As the CEO of Maharam, a textile design company, Michael Maharam sought out Harper in early 2001, hoping to reissue a couple of the Herman Miller textile patterns he designed—Pavement and China Shop—for Maharam’s Textiles of the 20th Century line. Traveling to Harper’s wooded home in Rye, Westchester County, he discovered a wonderland of paper art, and a quintessential Mid-Century Modern designer feeling slightly defeated by the lack of credit he received for his inventions.
“He was this very vital, vivid guy, and he was eager to help out in validating the re-edition of the textiles, which, of course, was a rare experience for us,” Maharam says. “For the most part, we’d been dealing with deceased designers, and so we relied upon our intuition for a deeper view of their work. But in this case, we had somebody who had actually designed textiles 50 years earlier, which is really luxurious.”

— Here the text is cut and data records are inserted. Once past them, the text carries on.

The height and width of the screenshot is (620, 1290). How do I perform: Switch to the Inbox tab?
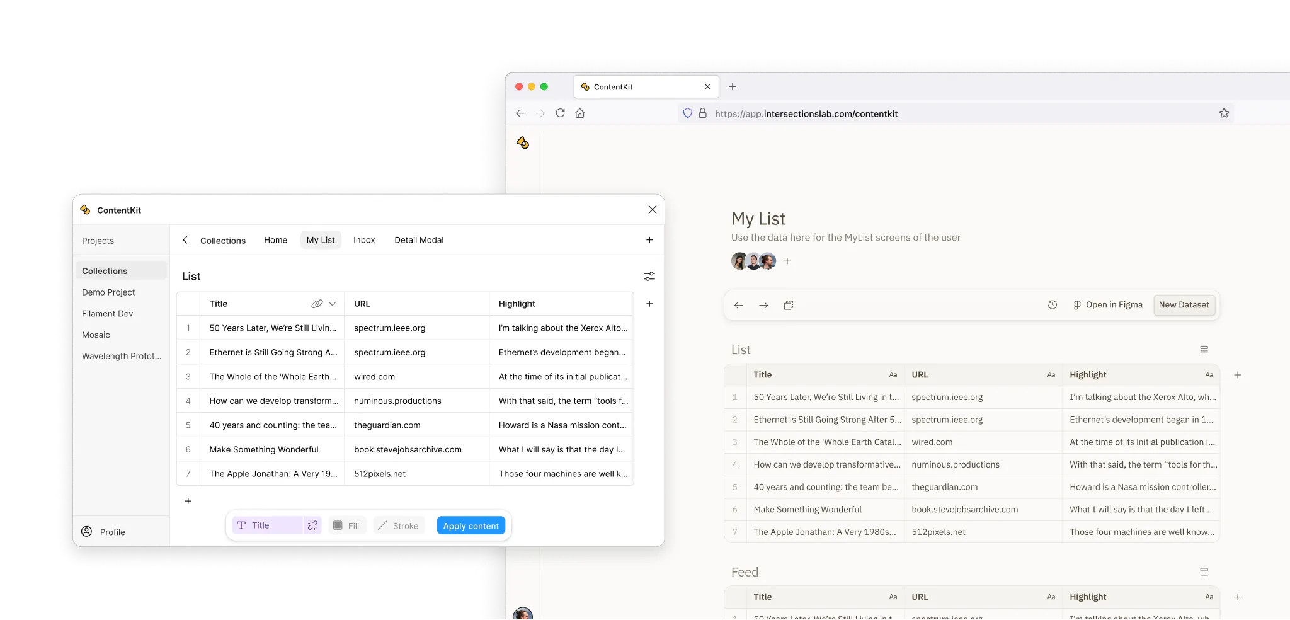[x=364, y=240]
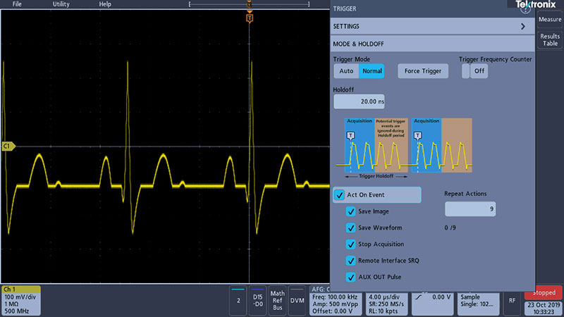Click the Repeat Actions count field
The image size is (564, 317).
click(x=470, y=209)
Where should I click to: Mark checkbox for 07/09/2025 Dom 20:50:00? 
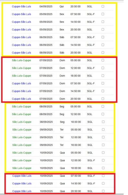point(103,99)
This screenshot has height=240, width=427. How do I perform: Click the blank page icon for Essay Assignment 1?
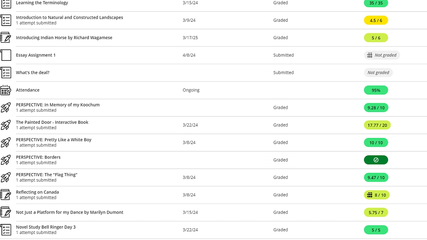point(6,55)
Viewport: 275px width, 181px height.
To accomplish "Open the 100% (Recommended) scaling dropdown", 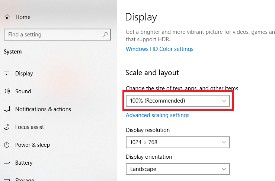I will click(178, 101).
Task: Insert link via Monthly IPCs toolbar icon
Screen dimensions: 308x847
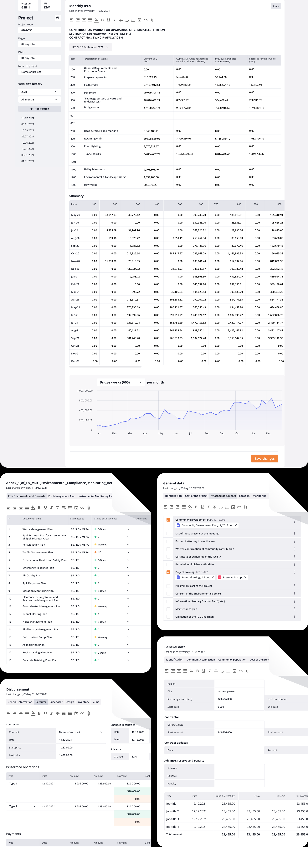Action: point(145,20)
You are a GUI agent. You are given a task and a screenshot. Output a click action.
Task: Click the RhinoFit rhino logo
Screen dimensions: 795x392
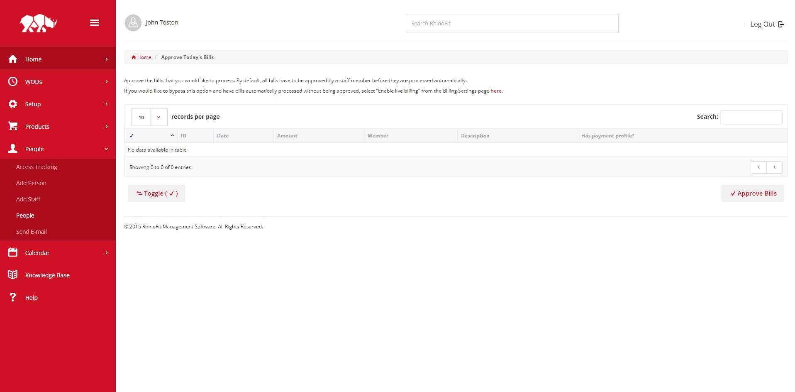click(x=39, y=23)
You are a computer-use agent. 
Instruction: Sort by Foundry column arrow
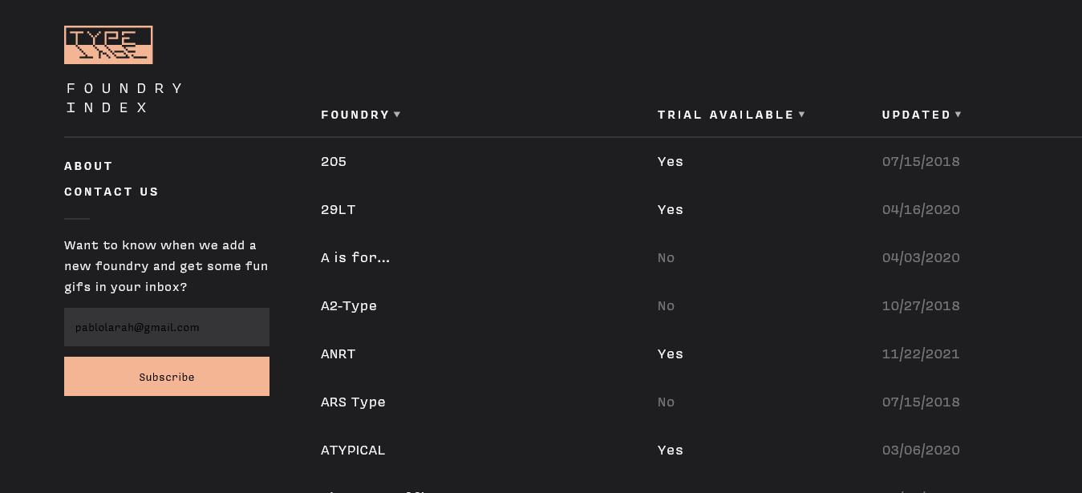[x=397, y=115]
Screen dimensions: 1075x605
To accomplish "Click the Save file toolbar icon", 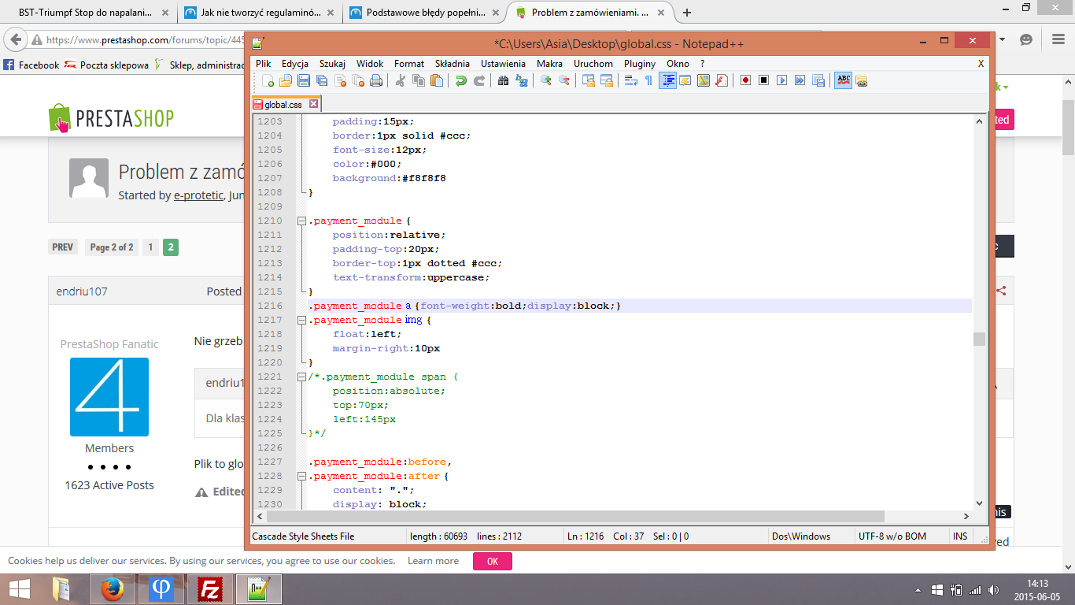I will pos(304,80).
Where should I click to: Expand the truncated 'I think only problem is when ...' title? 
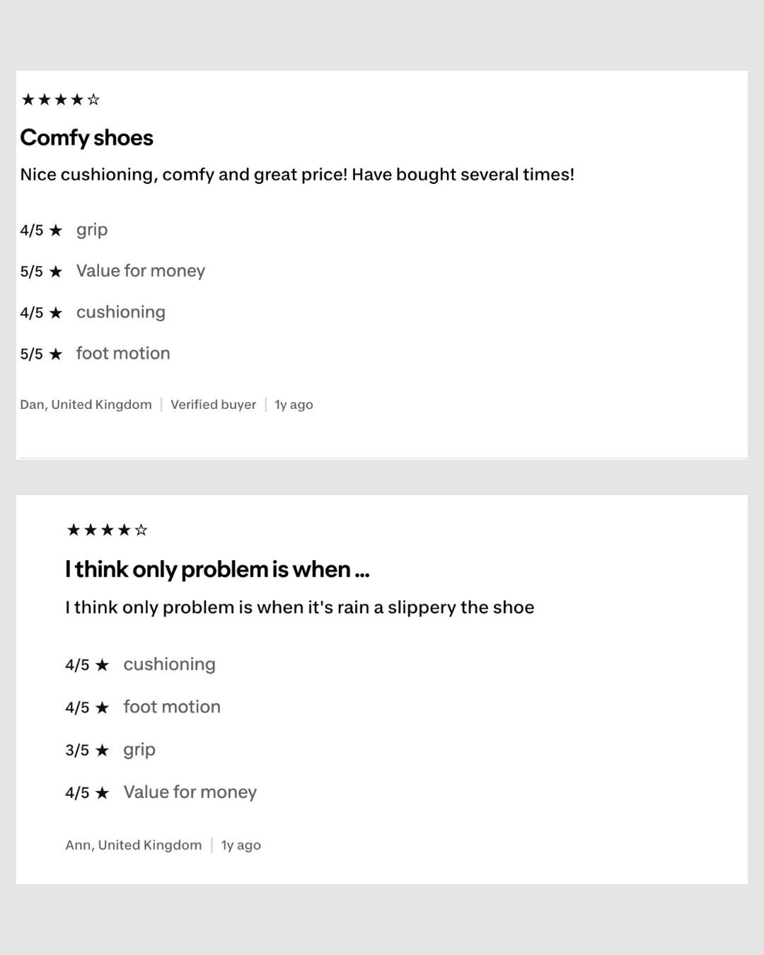tap(217, 569)
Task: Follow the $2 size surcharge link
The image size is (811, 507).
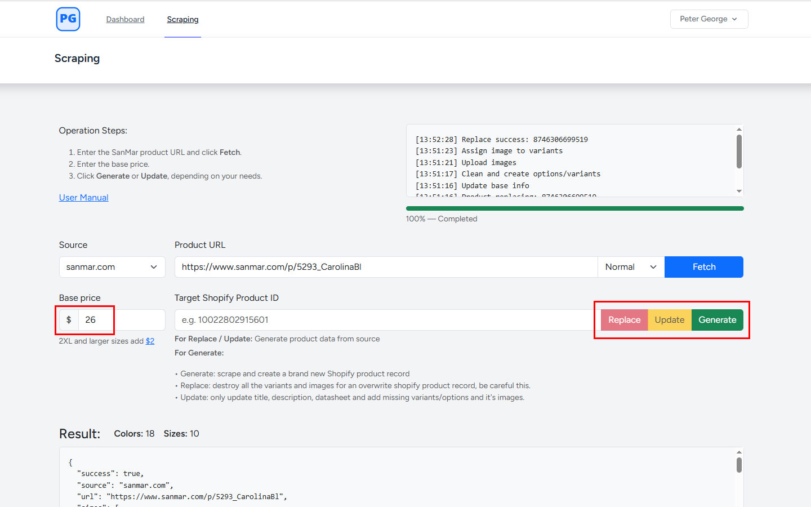Action: tap(150, 341)
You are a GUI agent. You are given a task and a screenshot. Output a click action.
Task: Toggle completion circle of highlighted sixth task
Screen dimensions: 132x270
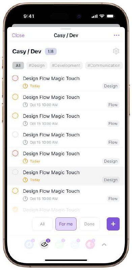(x=15, y=172)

Touched, Maharam purchased an iMac for his elderly colleague and showed Harper how to Google himself. Harper, who had never owned on a computer, was floored to see his name come up thousands of times. Maharam also tipped off his friend Paul Makovsky, the editorial director of Metropolis Magazine, about this unsung, living creative force of the 1950s. Makovsky also headed up to Harper’s home in Rye and made his “Being Irving Harper” piece the Metropolis cover story in June 2001.
Thanks to the Internet, it wasn’t long before the underdog found new champions. Artist and illustrator Matte Stephens was so inspired by the Metropolis article, he decided he had to see Harper’s artwork for himself, and finally made it to Rye in 2007, a trip documented on Design Sponge. In 2010, Guy Trebay was similarly moved to cover Harper’s creations for The New York Times’ T. Magazine.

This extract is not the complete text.